It seems a crazy idea. It was just a few months ago that Red Sox fans were considering the benefits of simply dumping Papelbon--declining his arbitration, spending the $12 million elsewhere, and letting 2011 be the beginning of the Daniel Bard Era at closer. Papelbon had, after all, been entirely unimpressive in 2010, blowing eight saves, picking up seven losses, and costing the Sox a total of eight games. It's not fair to expect perfection, but it was hard not to think that, with those wins back, the Sox would have made it into the playoffs.

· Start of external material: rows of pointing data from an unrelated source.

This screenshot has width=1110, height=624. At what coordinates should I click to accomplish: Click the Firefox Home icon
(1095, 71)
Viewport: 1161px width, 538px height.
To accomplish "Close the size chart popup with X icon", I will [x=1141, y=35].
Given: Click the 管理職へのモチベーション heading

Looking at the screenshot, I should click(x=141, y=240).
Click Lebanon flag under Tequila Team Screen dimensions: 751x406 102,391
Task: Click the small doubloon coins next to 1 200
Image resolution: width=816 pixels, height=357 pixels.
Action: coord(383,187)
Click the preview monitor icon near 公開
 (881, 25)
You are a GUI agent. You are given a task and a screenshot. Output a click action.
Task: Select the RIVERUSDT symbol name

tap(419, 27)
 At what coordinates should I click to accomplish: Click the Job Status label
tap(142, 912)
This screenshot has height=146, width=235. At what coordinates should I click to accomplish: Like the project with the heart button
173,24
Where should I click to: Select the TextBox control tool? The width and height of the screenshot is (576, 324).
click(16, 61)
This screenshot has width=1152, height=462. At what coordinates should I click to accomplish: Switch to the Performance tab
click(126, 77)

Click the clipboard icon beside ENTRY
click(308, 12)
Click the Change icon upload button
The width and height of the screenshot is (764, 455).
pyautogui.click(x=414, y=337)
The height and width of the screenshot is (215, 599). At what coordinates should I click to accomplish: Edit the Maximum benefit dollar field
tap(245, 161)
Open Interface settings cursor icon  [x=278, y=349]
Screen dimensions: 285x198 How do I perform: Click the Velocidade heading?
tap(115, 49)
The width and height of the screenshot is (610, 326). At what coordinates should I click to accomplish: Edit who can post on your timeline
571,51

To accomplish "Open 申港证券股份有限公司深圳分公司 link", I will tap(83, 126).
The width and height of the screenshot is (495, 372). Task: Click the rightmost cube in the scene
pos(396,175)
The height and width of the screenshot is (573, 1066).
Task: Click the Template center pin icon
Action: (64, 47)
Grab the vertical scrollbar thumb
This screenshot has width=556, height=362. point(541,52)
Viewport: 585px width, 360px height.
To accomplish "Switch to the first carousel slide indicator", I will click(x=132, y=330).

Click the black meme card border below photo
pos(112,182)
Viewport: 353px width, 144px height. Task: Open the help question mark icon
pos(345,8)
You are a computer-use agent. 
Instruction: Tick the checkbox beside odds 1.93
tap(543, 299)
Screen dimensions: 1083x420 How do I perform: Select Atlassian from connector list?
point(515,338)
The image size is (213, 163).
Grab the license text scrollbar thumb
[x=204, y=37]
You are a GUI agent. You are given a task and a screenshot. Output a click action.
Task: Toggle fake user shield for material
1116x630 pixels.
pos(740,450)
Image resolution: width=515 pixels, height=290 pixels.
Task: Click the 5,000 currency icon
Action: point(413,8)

In many ways, the negative perception still sticks with Papelbon, likely aided in no small part by a BABIP and a LOB% that doesn't truly reflect his skill. Papelbon's BABIP of .327, while inflated, isn't a huge outlier. But the fact that it spikes to .385 with men on base and .500 with men in scoring position should show a bit of why Papelbon's ERA of 3.35 is so much higher than his career-best FIP of 1.86 (xFIP for relievers is a bit of a tricky thing, but that too is quite a bit lower at 2.33).
These DIPS are fueled by an incredible 12.22 K/9 and 1.58 BB/9--all-in-all, Papelbon's K/BB of 7.75 is surpassed only by Koji Uehara and Sergio Romo, both of whom have an ERA nearly half the size of Papelbon's.
Somehow, though, Papelbon has managed to avoid harming the Sox' record at all even with his unfortunate luck. Only twice this year has Papelbon given up a lead for the Red Sox. There was, of course, the disaster against Oakland, where the Sox saw a 4-run lead evaporate in the ninth (it's worth noting that the Sox may have saved their lead were it not for some uncharacteristically bad defense from Dustin Pedroia). The only other time that Jonathan Papelbon has taken the mound with the lead and left without one came against Minnesota, when he allowed an inherited runner to score from second.
The Red Sox came back to win both games.
So what is it that has led Papelbon to this all-but-perfect season? For that, we may have to look back to his worst year in 2010. It was in '10 that Papelbon realized he couldn't rely on his fastball as he had in years past, and opted to work his slider and splitter. It didn't work out terribly well for him that year. His splitter was inconsistent, ending up in the zone when he wanted to go out and vice-versa, while his slider would hang up in the zone far too often.
This year, the slider hasn't been terribly effective on its own, but he's kept it down in the zone with much more consistency, resulting in singles or balls instead of doubles. The split-finger, on the other hand, has become a legitimate second weapon. And simply having both of these pitches as legitimate options has forced hitters to stop sitting on the fastball, which is likely the most important thing of all for Papelbon.
Whether this new-and-improved Papelbon is a piece that now figures into the team's long-term plans is another matter entirely. He's always been the sort of player who invited the question of whether he was playing at all for pride, or purely for a paycheck. He's spent the last six years waiting for the day when he finally enters free agency, and even if his price doesn't rise dramatically, committing to any closer long-term is dangerous given the typical career path of the men who fill the role. But, should the Sox choose to part ways with Papelbon, he may well be leaving them with his best side showing, and not as the has-been that many of us predicted.